§ **TASK ITEM**
In the post on orphan diseases below, why does the writer say research is a big deal?
### SELECTED EXCERPT
Wednesday, August 3, 2016

Orphan diseases - orphan explanations

Having a rare disease (called orphan diseases by the medical researches) is a unique and exhausting challenge for the patients, their friends and families (that is if the latter two stay around long enough).   It is an isolating condition to have, as many will question the existence of the disease.
This is what I would like you to know about my rare disease:  
Most doctors have never heard of, nor seen a patient with the disease.
Ask me about my disease, don’t question its existence.
Do not give advice.  I know more about my disease than my own doctors.
Smiling, laughing and working on the internet does not mean that I am cured.  It just means that I am still doing these things despite being ill.
These diseases are only “rare” until it happens to you or someone you love.
Just because your disease does not fit into an easy diagnosable box does not mean that you should be dismissed or overlooked.
Research is a big deal because there are not enough of us to warrant government funding.
I hate it when people say “Shame, I hope you get better soon”- like it is some kind of flu.
Nothing about rare diseases is easy – not the diagnosis, not the medical care and not living with it. 
Physicians need to listen and be compassionate and understanding instead of being dismissive of you because they don’t want their own ignorance to be seen.
It is a very isolating condition that is imposed on your life and one that makes you look at your own mortality and the terror that the thought of your non-existence brings you.  
Stop saying that you know someone who also has the disease.  You will invariably be completely wrong and have only picked up one or two words you recognise.  When I ask if the person is still alive, I get told “no”… so I wonder what the hell the person was getting at.  I do not need that extra information.  It is hard enough to cope with what I have.  One of the words in your diagnosis may be one that someone else has heard but he or she seldom knows the different variations of that diagnosis.
One in three million means that it is possible.  And those “one’s” need to count!
A rear disease makes one learn things you never thought possible and your use of medical jargon will make you sound like a professor of medicine.  
It can’t be fixed with a simple visit to the doctor. No question can be answered in a single sentence.  There isn’t a drug that can cure it.  It’s always going to be like that without research.   Hope is sometimes the only thing we have.
######
### RECORDS PROVIDED
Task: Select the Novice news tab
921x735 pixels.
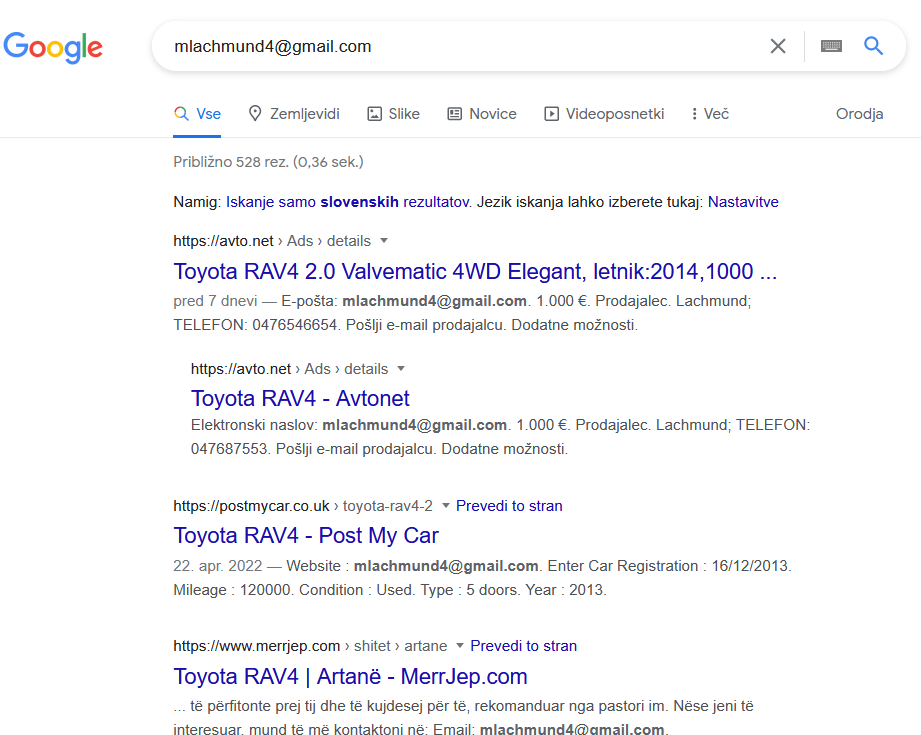Action: (482, 113)
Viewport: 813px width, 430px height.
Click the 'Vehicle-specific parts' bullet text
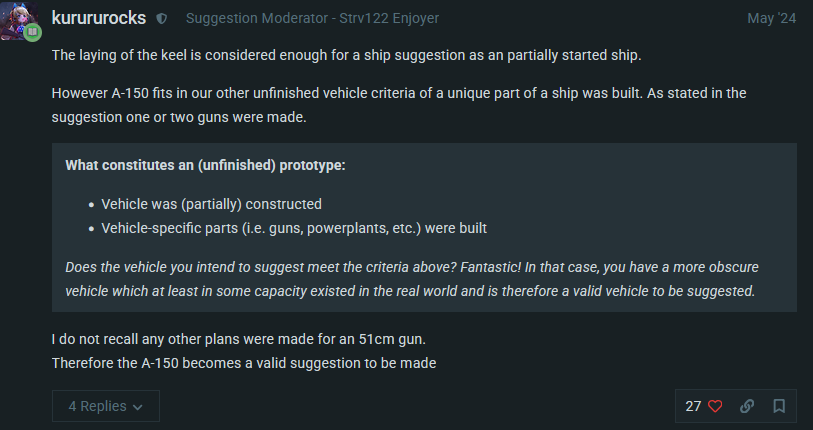(x=294, y=228)
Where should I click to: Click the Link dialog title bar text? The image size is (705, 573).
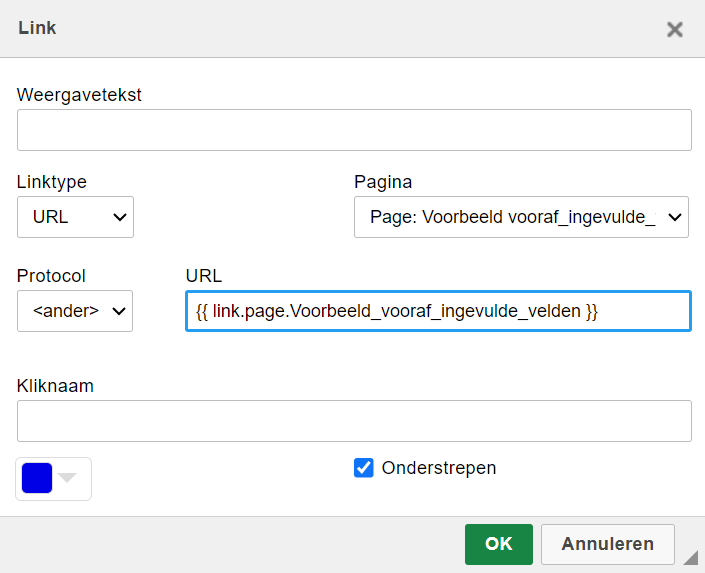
######
§ **SOLVED EXERCISE**
There are not enough patients to warrant government funding.